• Exercise directions
Please write out exactly, and only, the lines from the first in the material below to the line containing "Task: Show previous tasks", both included.

• Dataset records
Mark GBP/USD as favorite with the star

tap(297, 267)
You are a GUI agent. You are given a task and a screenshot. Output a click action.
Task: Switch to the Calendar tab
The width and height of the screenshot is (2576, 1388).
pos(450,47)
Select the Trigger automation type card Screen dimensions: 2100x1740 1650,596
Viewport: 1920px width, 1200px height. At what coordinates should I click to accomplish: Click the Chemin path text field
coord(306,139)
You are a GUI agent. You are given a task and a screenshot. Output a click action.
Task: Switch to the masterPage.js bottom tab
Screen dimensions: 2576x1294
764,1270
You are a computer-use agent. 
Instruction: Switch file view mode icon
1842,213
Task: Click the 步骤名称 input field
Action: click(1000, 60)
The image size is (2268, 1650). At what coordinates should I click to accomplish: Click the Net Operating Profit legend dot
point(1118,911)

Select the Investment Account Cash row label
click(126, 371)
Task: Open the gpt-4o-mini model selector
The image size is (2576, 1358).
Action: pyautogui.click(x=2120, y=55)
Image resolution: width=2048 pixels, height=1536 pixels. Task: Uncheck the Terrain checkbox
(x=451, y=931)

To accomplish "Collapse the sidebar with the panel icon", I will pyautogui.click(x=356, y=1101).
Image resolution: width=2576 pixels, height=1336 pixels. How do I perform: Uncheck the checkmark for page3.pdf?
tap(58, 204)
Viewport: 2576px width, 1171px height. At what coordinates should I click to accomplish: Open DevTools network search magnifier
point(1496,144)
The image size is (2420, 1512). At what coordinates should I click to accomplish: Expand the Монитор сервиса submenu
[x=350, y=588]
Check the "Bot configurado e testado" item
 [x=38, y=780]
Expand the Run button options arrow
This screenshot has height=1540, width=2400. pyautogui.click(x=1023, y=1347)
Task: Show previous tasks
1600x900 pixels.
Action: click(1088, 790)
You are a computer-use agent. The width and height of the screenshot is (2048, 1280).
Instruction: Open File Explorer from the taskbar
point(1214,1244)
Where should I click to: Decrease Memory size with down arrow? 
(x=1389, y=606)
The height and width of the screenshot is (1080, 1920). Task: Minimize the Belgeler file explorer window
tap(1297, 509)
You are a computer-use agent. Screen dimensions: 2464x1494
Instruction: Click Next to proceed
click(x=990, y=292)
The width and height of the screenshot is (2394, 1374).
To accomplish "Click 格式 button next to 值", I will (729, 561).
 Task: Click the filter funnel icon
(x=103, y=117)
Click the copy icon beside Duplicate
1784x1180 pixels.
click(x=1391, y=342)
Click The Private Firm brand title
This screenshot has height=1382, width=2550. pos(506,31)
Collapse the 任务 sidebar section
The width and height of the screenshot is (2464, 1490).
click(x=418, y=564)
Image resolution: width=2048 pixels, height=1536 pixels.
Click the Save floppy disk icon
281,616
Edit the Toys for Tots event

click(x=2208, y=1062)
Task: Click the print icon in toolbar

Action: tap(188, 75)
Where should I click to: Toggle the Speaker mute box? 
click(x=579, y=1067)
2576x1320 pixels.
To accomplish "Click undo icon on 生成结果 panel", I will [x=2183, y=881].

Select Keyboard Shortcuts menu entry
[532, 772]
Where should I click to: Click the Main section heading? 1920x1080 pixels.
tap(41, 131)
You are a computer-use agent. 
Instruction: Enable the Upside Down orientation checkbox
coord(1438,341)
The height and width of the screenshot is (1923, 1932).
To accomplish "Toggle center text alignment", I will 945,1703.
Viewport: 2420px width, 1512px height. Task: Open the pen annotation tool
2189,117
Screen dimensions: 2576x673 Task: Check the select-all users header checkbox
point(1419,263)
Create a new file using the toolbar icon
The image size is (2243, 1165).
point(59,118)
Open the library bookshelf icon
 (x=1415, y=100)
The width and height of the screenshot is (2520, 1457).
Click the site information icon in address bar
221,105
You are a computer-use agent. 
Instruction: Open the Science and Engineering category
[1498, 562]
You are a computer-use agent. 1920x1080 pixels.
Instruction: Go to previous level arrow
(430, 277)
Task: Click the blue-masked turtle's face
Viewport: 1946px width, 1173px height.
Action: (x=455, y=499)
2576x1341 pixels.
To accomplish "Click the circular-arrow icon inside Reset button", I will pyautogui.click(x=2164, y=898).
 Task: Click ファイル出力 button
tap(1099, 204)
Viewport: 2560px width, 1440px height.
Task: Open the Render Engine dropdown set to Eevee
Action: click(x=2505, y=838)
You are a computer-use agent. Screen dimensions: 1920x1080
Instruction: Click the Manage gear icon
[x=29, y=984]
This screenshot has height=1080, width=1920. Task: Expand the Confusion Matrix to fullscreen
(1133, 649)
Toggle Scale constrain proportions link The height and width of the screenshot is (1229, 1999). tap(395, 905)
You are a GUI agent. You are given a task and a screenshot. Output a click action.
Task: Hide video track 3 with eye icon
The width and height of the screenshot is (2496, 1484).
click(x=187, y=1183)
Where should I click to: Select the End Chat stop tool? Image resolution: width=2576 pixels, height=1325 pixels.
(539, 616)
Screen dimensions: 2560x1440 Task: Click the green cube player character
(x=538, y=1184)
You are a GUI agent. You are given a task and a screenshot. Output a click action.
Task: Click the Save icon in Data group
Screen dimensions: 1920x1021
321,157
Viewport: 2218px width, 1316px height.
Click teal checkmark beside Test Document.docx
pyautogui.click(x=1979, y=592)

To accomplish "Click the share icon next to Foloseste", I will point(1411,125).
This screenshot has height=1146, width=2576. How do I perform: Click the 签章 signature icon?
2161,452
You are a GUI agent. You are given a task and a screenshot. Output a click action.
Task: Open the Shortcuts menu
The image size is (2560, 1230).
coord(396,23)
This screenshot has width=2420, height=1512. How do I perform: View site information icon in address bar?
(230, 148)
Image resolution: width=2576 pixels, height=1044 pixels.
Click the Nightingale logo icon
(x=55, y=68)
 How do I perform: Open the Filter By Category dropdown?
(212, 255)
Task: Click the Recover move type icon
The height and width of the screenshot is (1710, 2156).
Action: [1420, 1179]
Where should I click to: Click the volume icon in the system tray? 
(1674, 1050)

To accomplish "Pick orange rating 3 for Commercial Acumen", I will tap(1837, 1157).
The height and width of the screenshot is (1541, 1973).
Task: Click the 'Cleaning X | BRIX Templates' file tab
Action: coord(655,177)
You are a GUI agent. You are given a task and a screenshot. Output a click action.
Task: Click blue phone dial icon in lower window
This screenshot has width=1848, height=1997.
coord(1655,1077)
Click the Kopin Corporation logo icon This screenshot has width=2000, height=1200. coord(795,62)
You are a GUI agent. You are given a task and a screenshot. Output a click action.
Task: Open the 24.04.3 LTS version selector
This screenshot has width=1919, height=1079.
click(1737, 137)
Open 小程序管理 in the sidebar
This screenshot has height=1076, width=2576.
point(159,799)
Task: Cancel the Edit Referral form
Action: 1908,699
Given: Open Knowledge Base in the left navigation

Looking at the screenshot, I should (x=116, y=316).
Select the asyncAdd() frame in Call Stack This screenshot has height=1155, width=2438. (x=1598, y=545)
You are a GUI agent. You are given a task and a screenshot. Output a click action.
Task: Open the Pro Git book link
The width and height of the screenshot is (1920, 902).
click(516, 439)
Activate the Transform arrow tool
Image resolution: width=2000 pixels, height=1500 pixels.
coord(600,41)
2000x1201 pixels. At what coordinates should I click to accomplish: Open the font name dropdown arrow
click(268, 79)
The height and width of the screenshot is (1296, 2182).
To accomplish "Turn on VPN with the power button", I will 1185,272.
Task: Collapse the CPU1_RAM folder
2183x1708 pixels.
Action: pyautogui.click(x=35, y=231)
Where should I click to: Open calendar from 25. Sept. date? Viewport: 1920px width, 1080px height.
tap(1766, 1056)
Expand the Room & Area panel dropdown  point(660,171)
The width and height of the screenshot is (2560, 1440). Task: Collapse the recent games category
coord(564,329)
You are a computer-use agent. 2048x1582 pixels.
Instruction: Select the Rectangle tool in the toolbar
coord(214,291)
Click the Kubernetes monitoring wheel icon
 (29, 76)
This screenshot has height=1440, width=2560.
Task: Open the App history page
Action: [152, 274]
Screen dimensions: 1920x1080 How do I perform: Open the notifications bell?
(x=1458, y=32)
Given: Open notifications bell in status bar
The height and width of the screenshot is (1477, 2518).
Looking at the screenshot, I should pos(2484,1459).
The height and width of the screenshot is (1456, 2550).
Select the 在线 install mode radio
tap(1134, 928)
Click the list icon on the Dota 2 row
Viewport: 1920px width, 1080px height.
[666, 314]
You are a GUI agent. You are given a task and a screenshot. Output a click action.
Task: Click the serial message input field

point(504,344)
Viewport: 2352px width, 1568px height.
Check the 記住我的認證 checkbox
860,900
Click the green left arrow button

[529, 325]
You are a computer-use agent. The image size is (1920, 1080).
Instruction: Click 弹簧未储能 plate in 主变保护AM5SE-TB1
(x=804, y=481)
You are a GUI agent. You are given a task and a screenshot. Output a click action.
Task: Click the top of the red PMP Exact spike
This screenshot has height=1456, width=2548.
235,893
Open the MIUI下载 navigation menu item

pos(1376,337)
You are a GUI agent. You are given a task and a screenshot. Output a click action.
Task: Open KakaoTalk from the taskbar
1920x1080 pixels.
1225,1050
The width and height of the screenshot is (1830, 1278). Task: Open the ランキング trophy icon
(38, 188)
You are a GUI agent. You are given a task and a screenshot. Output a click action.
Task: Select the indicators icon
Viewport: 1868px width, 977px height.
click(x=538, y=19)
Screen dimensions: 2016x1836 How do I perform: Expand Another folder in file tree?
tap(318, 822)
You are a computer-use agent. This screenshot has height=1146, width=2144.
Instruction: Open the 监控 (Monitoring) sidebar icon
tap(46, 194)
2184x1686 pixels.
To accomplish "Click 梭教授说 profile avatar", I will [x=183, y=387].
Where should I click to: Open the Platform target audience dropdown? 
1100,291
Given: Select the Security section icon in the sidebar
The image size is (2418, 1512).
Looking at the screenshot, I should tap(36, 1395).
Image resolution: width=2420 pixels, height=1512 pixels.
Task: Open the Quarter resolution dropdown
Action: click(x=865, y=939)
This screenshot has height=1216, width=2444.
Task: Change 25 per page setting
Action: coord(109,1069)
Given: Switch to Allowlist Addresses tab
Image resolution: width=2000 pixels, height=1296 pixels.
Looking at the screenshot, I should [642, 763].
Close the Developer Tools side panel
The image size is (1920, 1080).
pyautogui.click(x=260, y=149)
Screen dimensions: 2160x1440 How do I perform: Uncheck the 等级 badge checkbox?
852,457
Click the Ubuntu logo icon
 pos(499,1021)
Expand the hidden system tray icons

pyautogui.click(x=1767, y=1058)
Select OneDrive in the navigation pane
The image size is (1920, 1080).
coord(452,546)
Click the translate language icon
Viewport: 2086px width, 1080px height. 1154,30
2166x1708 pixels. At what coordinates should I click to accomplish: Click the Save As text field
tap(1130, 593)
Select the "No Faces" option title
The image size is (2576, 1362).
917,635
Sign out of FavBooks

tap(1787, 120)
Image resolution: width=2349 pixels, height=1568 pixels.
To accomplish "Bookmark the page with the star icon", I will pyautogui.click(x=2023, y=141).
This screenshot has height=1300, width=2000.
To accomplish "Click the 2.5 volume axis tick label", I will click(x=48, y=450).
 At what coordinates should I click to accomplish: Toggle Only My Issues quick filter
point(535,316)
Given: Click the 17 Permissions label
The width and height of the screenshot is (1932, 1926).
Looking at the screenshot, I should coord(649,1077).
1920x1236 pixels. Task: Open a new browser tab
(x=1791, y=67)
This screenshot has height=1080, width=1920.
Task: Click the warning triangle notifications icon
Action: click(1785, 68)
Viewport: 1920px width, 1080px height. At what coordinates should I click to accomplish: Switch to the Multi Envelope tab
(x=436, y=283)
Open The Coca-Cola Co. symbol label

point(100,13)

• Response box
Mark GBP/USD as favorite with the star

tap(297, 267)
You are a GUI agent. You are given a task and a screenshot. Output a click action.
Task: Switch to the Calendar tab
The width and height of the screenshot is (2576, 1388).
pos(450,47)
Select the Trigger automation type card Screen dimensions: 2100x1740 1650,596
Viewport: 1920px width, 1200px height. At what coordinates should I click to accomplish: Click the Chemin path text field
coord(306,139)
You are a GUI agent. You are given a task and a screenshot. Output a click action.
Task: Switch to the masterPage.js bottom tab
Screen dimensions: 2576x1294
764,1270
You are a computer-use agent. 
Instruction: Switch file view mode icon
1842,213
Task: Click the 步骤名称 input field
Action: click(1000, 60)
The image size is (2268, 1650). At what coordinates should I click to accomplish: Click the Net Operating Profit legend dot
point(1118,911)

Select the Investment Account Cash row label
click(126, 371)
Task: Open the gpt-4o-mini model selector
The image size is (2576, 1358).
Action: pyautogui.click(x=2120, y=55)
Image resolution: width=2048 pixels, height=1536 pixels. Task: Uncheck the Terrain checkbox
(x=451, y=931)

To accomplish "Collapse the sidebar with the panel icon", I will pyautogui.click(x=356, y=1101).
Image resolution: width=2576 pixels, height=1336 pixels. How do I perform: Uncheck the checkmark for page3.pdf?
tap(58, 204)
Viewport: 2576px width, 1171px height. At what coordinates should I click to accomplish: Open DevTools network search magnifier
point(1496,144)
The image size is (2420, 1512). At what coordinates should I click to accomplish: Expand the Монитор сервиса submenu
[x=350, y=588]
Check the "Bot configurado e testado" item
 [x=38, y=780]
Expand the Run button options arrow
This screenshot has height=1540, width=2400. pyautogui.click(x=1023, y=1347)
Task: Show previous tasks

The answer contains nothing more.